Below, Above, and Beyond: Abandoned Underground Subway Infrastructures as Urban Form and Experience

This studio aims to propose a near-future scenario for the abandoned underground infrastructures of the subway system of Boston and its vicinity, with a focus on Brattle Tunnel underneath Harvard Square. During the first six weeks, students will look at all of the defunct underground infrastructures owned by the Massachusetts Bay Transportation Authority (MBTA) MBTA to “design” a system in which those decommissioned spaces could operate again, not as a part of the subway network, but with particular themes that would suggest a new type of public space in the era of climate change. Then, in the second half, students will focus on Brattle Tunnel, within their own designed networks.

The Boston and Cambridge subway system is the oldest in the US, and its history is fundamentally related to urban growth and the shaping of the citizens' everyday lives. Since the subway’s first test run between Park St. Station and Harvard Sq. in 1910, “commutability” between Cambridge and its neighboring towns increased, affecting the settlement patterns and housing regulations of the towns. However, the evolution of the city also made some of infrastructures decommissioned, and now there are a number of such spaces underneath very prime urban locations, which invite us to imagine our future leveraged by them. Can we reveal them to operate once again, but this time as a new urban form and experience to help us live better lives in the era of climate change?
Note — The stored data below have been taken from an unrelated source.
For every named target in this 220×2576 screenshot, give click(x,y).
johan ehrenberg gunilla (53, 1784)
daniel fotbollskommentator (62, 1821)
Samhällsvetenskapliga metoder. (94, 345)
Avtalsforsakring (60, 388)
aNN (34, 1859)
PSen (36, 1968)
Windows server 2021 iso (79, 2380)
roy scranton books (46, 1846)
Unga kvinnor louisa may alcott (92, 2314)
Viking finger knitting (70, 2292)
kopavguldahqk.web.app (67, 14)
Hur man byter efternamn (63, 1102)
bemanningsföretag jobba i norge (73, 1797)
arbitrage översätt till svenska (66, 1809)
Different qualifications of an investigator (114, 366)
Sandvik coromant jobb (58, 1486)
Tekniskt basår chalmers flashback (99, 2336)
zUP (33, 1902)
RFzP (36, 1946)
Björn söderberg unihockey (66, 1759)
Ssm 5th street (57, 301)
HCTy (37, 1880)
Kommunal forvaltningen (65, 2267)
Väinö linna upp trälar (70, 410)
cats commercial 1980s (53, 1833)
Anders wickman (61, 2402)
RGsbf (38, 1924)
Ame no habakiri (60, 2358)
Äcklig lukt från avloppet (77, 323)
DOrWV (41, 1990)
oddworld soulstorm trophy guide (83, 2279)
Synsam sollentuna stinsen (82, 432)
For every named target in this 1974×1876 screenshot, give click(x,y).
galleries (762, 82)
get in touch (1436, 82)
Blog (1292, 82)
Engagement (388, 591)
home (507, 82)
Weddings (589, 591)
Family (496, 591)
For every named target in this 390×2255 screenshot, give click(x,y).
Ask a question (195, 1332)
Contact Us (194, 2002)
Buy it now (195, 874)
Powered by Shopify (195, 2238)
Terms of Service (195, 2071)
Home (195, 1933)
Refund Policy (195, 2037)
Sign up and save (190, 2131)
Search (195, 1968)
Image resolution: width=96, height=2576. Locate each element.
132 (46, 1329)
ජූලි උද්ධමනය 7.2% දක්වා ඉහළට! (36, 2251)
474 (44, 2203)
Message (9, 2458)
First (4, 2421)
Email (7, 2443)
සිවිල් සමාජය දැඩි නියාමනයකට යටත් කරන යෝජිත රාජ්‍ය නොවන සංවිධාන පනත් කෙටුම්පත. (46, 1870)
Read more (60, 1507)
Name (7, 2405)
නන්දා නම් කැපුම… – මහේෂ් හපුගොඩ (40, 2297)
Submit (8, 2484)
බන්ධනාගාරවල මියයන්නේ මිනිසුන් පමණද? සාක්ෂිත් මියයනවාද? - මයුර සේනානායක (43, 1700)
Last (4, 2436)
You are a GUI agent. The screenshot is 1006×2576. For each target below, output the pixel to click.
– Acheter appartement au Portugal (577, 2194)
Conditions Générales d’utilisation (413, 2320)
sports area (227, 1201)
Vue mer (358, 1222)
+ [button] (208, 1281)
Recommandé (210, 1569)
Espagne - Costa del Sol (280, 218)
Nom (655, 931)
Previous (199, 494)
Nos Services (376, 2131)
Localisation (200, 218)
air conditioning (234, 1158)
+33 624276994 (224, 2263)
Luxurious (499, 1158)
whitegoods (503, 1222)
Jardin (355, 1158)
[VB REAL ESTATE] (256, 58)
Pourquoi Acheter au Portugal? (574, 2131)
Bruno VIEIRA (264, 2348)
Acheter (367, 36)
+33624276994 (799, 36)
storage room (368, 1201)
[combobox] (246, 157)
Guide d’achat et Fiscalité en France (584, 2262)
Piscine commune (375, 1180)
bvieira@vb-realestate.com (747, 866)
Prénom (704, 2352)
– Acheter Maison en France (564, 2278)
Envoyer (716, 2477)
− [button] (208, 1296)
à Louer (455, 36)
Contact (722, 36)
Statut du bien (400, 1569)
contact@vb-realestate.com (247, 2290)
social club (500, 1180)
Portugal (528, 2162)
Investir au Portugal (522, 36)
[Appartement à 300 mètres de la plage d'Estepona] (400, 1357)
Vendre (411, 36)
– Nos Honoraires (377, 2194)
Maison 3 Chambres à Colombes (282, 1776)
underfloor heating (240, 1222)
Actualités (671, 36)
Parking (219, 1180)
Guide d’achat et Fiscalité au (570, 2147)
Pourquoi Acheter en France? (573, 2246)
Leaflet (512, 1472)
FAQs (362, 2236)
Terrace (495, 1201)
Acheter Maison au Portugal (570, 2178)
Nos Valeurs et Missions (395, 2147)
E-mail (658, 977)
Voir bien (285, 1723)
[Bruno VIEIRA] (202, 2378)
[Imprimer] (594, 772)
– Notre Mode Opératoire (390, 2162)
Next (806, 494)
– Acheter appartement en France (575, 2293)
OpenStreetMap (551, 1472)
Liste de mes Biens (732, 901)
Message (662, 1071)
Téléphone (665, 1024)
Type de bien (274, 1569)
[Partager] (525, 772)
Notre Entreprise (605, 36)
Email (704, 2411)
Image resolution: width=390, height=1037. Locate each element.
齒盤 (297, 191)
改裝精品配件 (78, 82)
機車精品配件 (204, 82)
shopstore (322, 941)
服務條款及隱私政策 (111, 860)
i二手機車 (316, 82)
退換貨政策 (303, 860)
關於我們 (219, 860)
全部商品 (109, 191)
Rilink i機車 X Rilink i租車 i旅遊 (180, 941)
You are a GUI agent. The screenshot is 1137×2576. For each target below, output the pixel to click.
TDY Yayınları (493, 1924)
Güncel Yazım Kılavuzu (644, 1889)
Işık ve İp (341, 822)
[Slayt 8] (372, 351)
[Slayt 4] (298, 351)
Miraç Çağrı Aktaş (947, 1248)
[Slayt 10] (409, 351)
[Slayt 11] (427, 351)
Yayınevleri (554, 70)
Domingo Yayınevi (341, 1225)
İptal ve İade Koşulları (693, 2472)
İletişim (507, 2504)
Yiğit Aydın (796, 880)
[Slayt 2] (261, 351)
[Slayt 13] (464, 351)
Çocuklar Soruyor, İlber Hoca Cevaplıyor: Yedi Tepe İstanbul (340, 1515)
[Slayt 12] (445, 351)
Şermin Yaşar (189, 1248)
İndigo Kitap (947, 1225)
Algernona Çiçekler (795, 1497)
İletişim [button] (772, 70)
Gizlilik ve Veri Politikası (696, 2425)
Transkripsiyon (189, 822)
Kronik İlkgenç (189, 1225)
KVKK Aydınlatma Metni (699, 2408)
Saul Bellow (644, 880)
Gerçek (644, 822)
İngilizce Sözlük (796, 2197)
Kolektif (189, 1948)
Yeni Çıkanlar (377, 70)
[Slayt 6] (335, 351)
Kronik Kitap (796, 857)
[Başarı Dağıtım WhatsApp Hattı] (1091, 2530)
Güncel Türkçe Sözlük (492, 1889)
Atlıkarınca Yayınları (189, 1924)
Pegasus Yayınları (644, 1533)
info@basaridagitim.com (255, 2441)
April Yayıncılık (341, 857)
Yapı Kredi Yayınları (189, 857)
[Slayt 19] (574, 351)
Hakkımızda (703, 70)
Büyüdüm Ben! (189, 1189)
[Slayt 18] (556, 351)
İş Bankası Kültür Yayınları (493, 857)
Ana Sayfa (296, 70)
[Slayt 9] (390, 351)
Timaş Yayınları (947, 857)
In Part 1, each pair of students will work to propose a network with its own theme, such as hydrology, subsoil, new consumption culture, cultural venue, emergency handling, wild life, and climate control. Although the focus will be on these underground spaces, you must clearly aim to find the relation between “the below” and “the above,” and what lies "beyond." The purpose of the Part 1 is to understand the individual abandoned spaces in a holistic view, and to configure a potential system that can provide a new role and value to those spaces. Lectures and workshops with guests will help students create speculative proposals that are also realistic.   After the mid-review, students will work individually (or choose to continue to work in pairs) and focus on Brattle Tunnel to revitalize the 430 ft long tunnel in the networks proposed in Part 1. It is crucial to look at the tunnel as part of a holistic physical context that consists of the web of open spaces, rivers, drainage systems, roads, groundwater, soil, subsoil, and air. The genuine charm of the empty tunnel and its spatial implications in relation to the Charles River and other surrounding landscapes will provide students with an opportunity to reimagine the way in which the public occupies and experiences the tight-knit fabric of Harvard Square.

This is an intense design studio. Your accumulated composite body of knowledge, not only from the studios but also from other classes and outside experience, will need to be brought into the design process. The studio must collectively pursue a high level of specificity in its plans and sections. The studio is open to students in all GSD degree programs, although landscape architectural approaches will be asked throughout the semester (i.e., capability of working with various scales, material exploration, vision for public space in the context of Boston/Cambridge, and climate change adaptation).